On the third day of Durga Pujo this year, I spotted an old iron hamam dista—a mortar and pestle—in one corner of the makeshift open kitchen at Bengali Senior Secondary School’s playground in Old Delhi. My mother recognised it instantly. They were used by Kallu, a cook who helped prepare food for Bengali club events and Kali Pujo from the 1970s to the 1990s. My mother, who had studied at the Bengali School, and has been a member of the club since childhood, said they were his prized possessions.
Nearby sat an iron chulha and kadhai, both blackened by decades of use. Placed on coal and brick at the side were five degchis, sealed using the dum technique, but the fragrance of smoky meat tenderising revealed what was being made. Behind them lay piles of discarded school chairs and desks from the Bengali School—where the Pujo is held. The cooks sat here for their beedi breaks.

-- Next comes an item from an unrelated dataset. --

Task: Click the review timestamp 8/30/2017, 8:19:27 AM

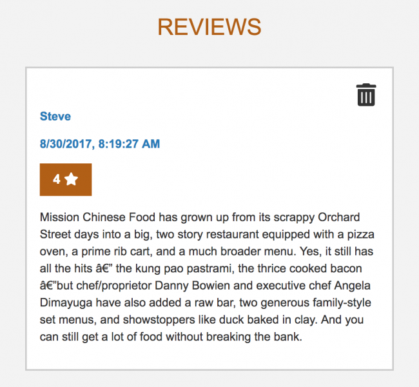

The Kashmere Gate Durga Pujo at Alipur Road is the oldest in Delhi, going back to 1910, when the city only extended as far as what is today known as Old Delhi. When the British shifted their capital from Calcutta to Delhi in 1911 and brought with them officials and businessmen from Calcutta, a group of Bengalis—mostly English-educated officials working in the postal services, railways, banks, and other government jobs—gathered to celebrate in Roshanpura. My family was part of this small community that made Delhi home in the early 1900s.
For these early Bengalis, Delhi lacked the cultural anchors they had left behind in Bengal—no Kali temples, community Pujo, or markets selling familiar produce. There was hardly any room for literary or musical exchange. To make this city their own, they began with faith and familiarity: the first Kali Bari (a Hindu place of worship for the deity Kali) in Tis Hazari built in 1917 after the earlier temple was destroyed in 1857; the Bengali Senior Secondary School which taught Arabic, English, and Bangla; the Bengali Club where people met to play table tennis, read poetry, and organise plays; and the Bengali festival of Durga Pujo. These institutions became the cornerstones of a new Bengali identity in Delhi.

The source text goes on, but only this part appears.